------ Texte à lire

Bonjour, mon Toto bien-aimé, bonjour mon adoré petit homme, bonjour je t’aime, je t’aime, je t’aime. N’aie pas peur de moi, mon Toto, je ne suis pas capable de faire la moindre indiscrétion sur rien de ce qui te touche. Rien de ce que tu vis n’arrive sur le bord de mes lèvres quand je parle de toi. Tout reste dans le fond de mon cœur, mon adoré, aussi sois bien tranquille de ce côté-là.
Tu as bien fait de me mener hier chez cette pauvre mère Pierceau. C’est plus que de la complaisance, c’est une bonne action. La pauvre femme est digne de toute pitié et de toute affection car elle est bien malade et c’est une noble et excellente créature. Quand tu pourras m’y conduire, pour la voir seulement, tu feras bien. C’est un peu de courage et un peu de joie qu’on lui apporte et Dieu sait si elle en a besoin.
Je crois que tu as une séance à l’Académie aujourd’hui. Tu serais bien gentil si tu venais une toute petite minute en passant. J’ai tant besoin de te voir que je cherche et que je saisis maintenant toutes les occasions qui peuvent servir mes besoins. C’est ce qui me fait te demander à sortir, mon cher amour, parce que cela te force à rester avec moi un peu plus de temps. Hier cette promenade était ravissante. La joie d’être à ton bras m’ôtait toute fatigue. J’aurais marché toute la nuit sans m’en apercevoir. C’est si bon d’être avec toi que je ne m’en lasse pas. Depuis onze ans bientôt, il me semble que c’est la première fois que je m’appuie sur ton bras, que j’entends ta douce voix et que je vois ta ravissante figure. Mon cher petit bien-aimé, c’est bien vrai tout ce que je te dis là. Je t’aime, je t’aime, je t’aime. Pense à moi mon cher petit bien-aimé. Aimes-moi et tâche de venir une petite goutte dans la journée. Je serai bien heureuse.

------------
------ Données fournies

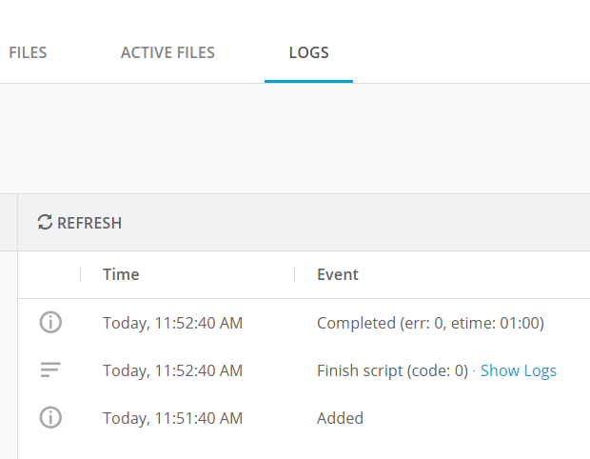Screen dimensions: 590x459
Task: Click the lines icon beside Finish script
Action: point(50,370)
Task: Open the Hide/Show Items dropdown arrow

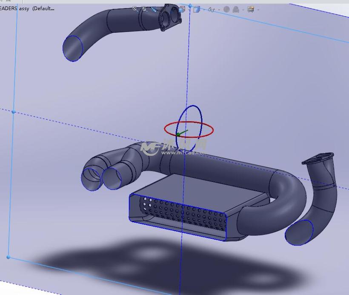Action: click(218, 9)
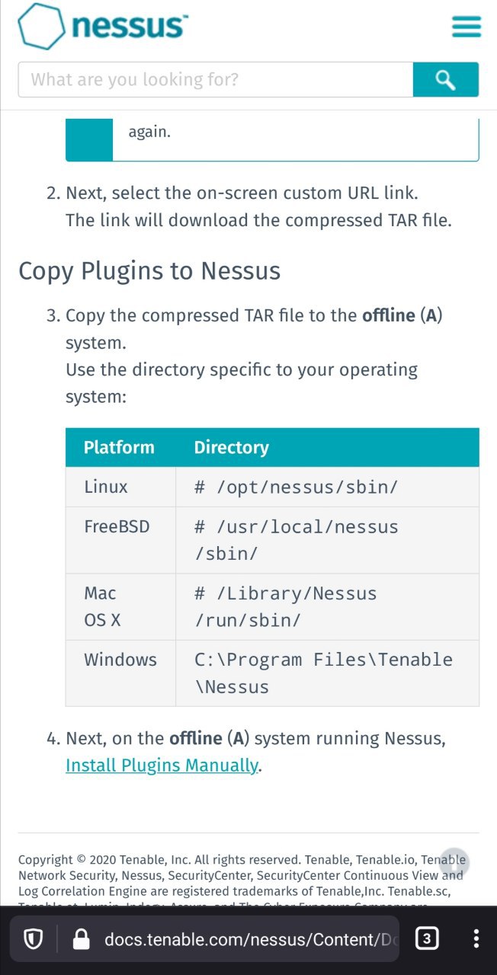This screenshot has height=975, width=497.
Task: Select the /opt/nessus/sbin/ Linux path
Action: (296, 487)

------------

#### Série d'exercices
1. D'après la lettre d'amour, chez qui le destinataire a-t-il conduit la personne qui écrit la veille ?
2. Poursuivez la lettre d'amour après sa dernière phrase.
Les lignes ne sont pas prises en compte dans ces exercices.

#### Exercices corrigés
1. Chez la pauvre mère Pierceau.

2.
Juliette

BnF, Mss, NAF 16353, f. 137-138
Transcription d’Olivia Paploray assistée de Florence Naugrette


7 décembre [1843], jeudi soir, 7 h. ¼

Je fais avec ma chemise blanche ce que tu fais avec tes gants neufs le premier jour où tu les mets, je prends mille précautions pour ne pas la salir ; il est vrai que cela ne me réussita guère et que j’aurais mieux fait de mettre tout de suite mon peignoir que de me montrer à moitié vêtue à vos yeux. D’abord il ne fait pas chaud et puis c’est INDECENT. Voime, voime, mon cher petit académicien, vous avez raison. Une autre fois je me collèterai jusqu’aux yeux pour ne pas vous scandaliser. Voulez-vous que je vous nettoie votre chaine arabe ? Je me jette indéfiniment à vos pieds pour obtenir cet honneur. Voime, voime, prends garde de le perdre. Je ne sais pas ce qu’il ne faudrait pas de platitudes et de bassesse de votre part pour que je consente à fourbir ce chef-d’œuvre du plus moyen des âges. Voyez si vous voulez avoir une chaine propre au prix de votre dignité d’académicien, alors, mais seulement alors, peut-être consentirai-je à la chose. Voilà mon ultimatum. Faites-en ce que vous voudrez. Cher petit bijou d’homme, je suis votre esclave soumise. Je serai trop heureuse de vous récurer, de vous [illis.] votre chaîne et tout ce que vous voudrez.
Vous êtes mon ravissant petit homme que je baise et que j’adore. Voilà ce que vous êtes. Quant à moi, je vous le répète, je ne suis que votre servante, votre esclave, votre chien, c’est-à-dire une femme qui vous aime plus que la vie.

Juliette

BnF, Mss, NAF 16353, f. 139-140
Transcription d’Olivia Paploray assistée de Florence Naugrette

a) « réussis ».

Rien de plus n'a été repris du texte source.